OT: Round 1- 85% (3.5), Round 2- 75% (2.5), Round 3- 42% (2.5), Round 4- 32%(2.5) Of all the positions of interest, OT is probably one of the safest in terms of finding a starter. Actually, other than C, it's the safest of any position. Like LB, most of the 1st round OTs end up becoming multi-year starters. With that in mind, it seems ironic that the last time the Steelers took an OT #1 (Jamain Stephens in '96) he was a bust. This year it seems likely that Robinson/Matthews/Lewan should all work out with the only question mark being Lewan's legal issues. Those troubles may be enough for the Steelers to pass on him if he's there at 15. There's good reason behind that. The success rate for 2nd round OTs is high too at 75%. If they really wanted an OT, they can probably get one at 2.46 who will do the trick, especially if they are looking for a RT to succeed Gilbert in '15. Again, the ironic thing here is that Mike Adams was a 2nd rounder who may not work out.
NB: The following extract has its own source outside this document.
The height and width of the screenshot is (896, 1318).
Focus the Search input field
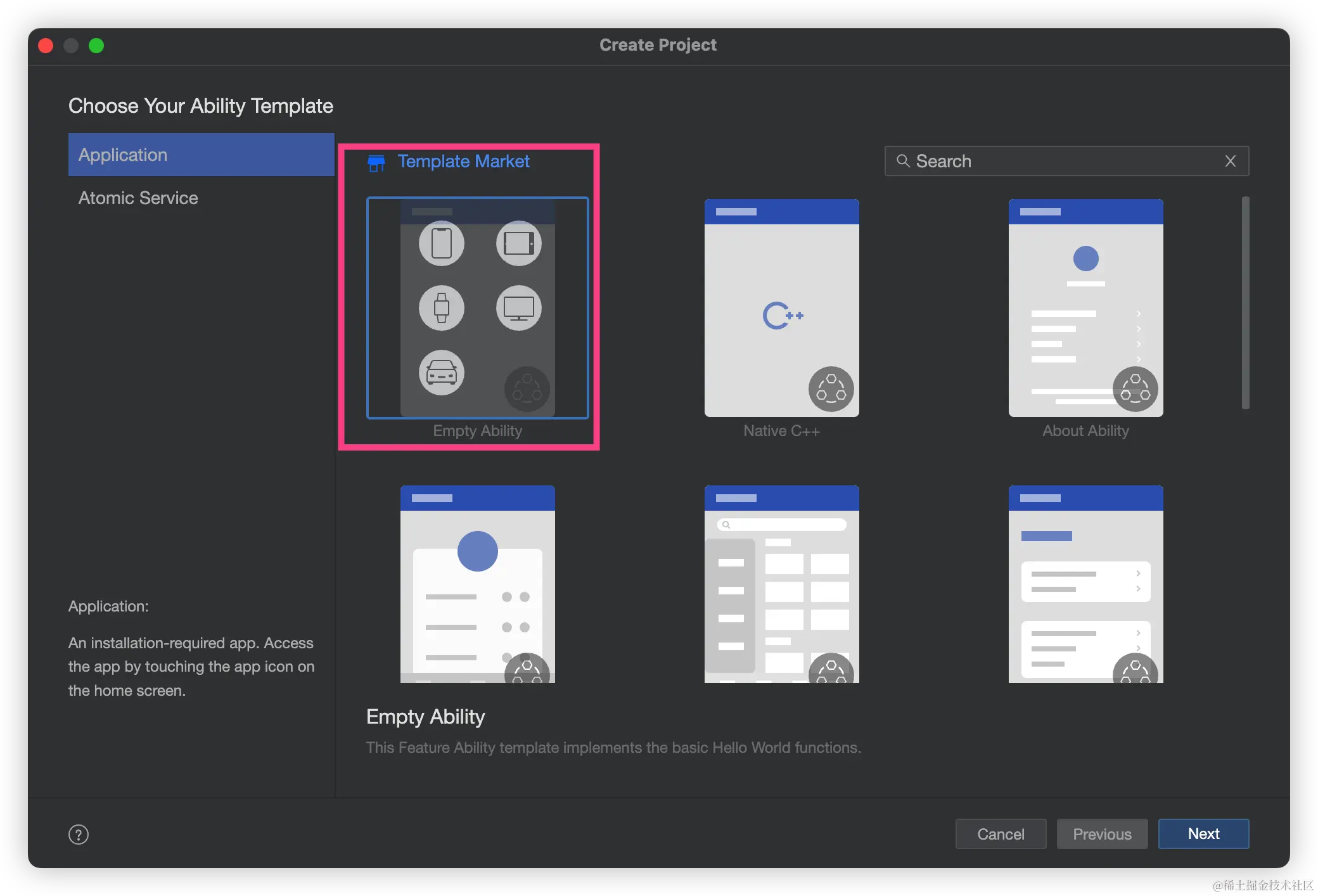[1065, 161]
He does fit the bill of those who don't... guys with red flags who slipped but were taken in the 2nd. While the odds are lower in the 3rd and 4th, OT (like DE) is a position where maybe you can wait and still find a guy. Steelers luck has been a mixed bag with Starks (3rd) and Colon (4th) vs. Essex (3rd) and Hills (4th). My guess would be the Steelers won't use a high pick on an OT for the 3rd out of 4 years.
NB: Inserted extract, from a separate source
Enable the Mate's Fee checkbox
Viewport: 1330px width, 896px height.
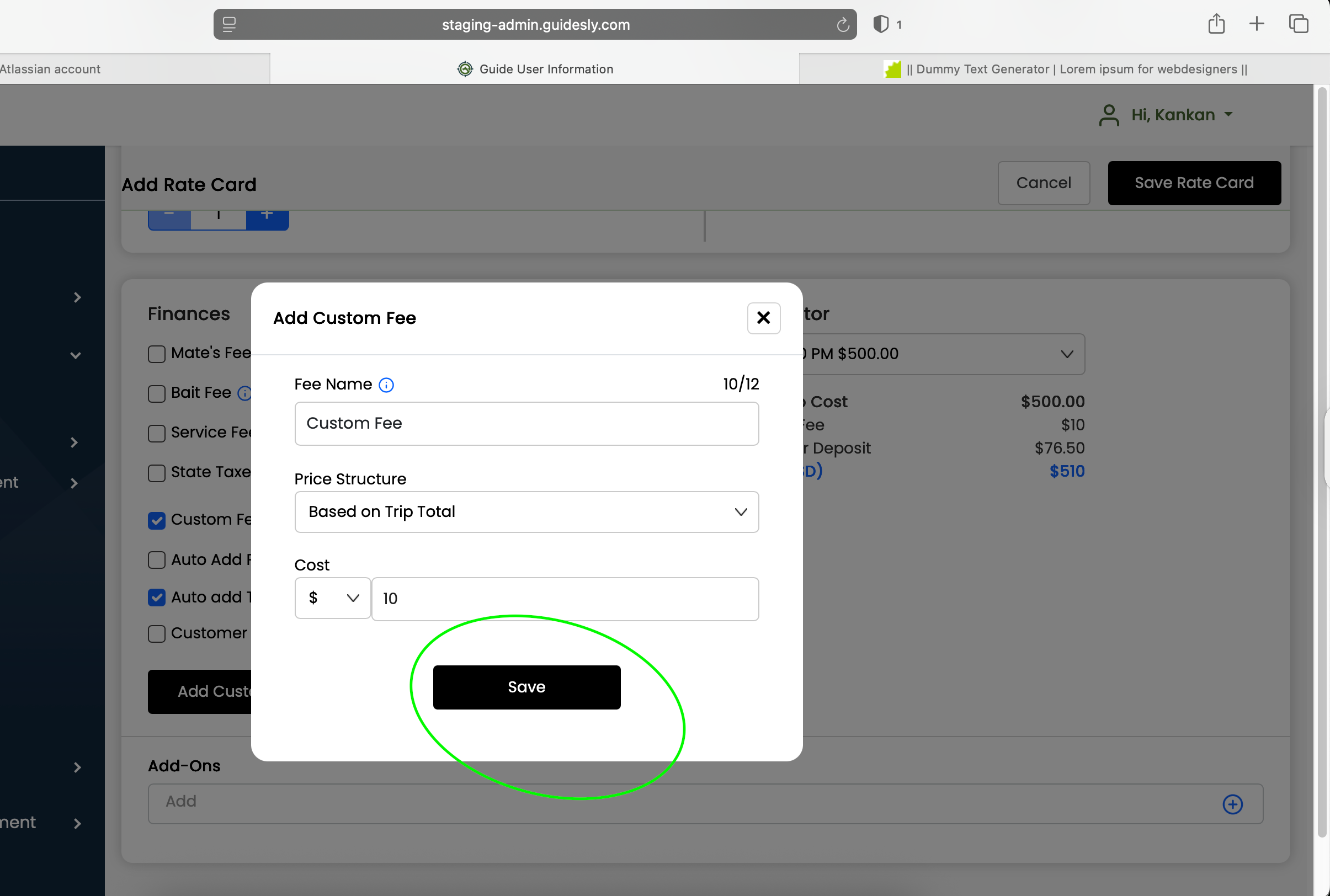pos(157,354)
Just for kicks I did all positions. The safest overall (as previously mentioned) was C with a 100% success rate in the 1st and nearly 100% all the way through the 3rd. This is due to the fact that C's aren't taken often with high picks (less than 1 on average for each of the 1st 4 rounds), but those that are taken are solid prospects at a position of need for the team taking them. It makes you wonder, if the Steelers did want to try to trade Pouncey, they'd have a great shot at finding his successor in the 2nd or 3rd round this year...maybe even the 4th. Like OT, G had an 86% in the 1st and even in the 3rd still an impressive 60% rate. As far down as the 5th, G had a 35% (almost double that of a 3rd round CB). The S position has the 2nd highest rate in the 1st at 93%. That bodes well for the likes of Dix and Pryor. However, it's unlikely they would go in that direction after signing Mitchell to be the FS, but it does show that the S's drafted in the 1st are drafted there for a reason. The rates in the 2nd are still pretty good at 67% but by the 4th are down to 16% (maybe a bad omen for Headache Thomas?). The last one I'll leave you with is TE where (like C and S) nearly all meet expectations with a 92% rate in the 1st. Steelers are no strangers going with a TE #1 (Heath, Bruener, Green). However, on average only 1 is taken per year in the 1st (Ebron?). When we get to the 2nd it's closer to 50/50 (Amaro/ASF).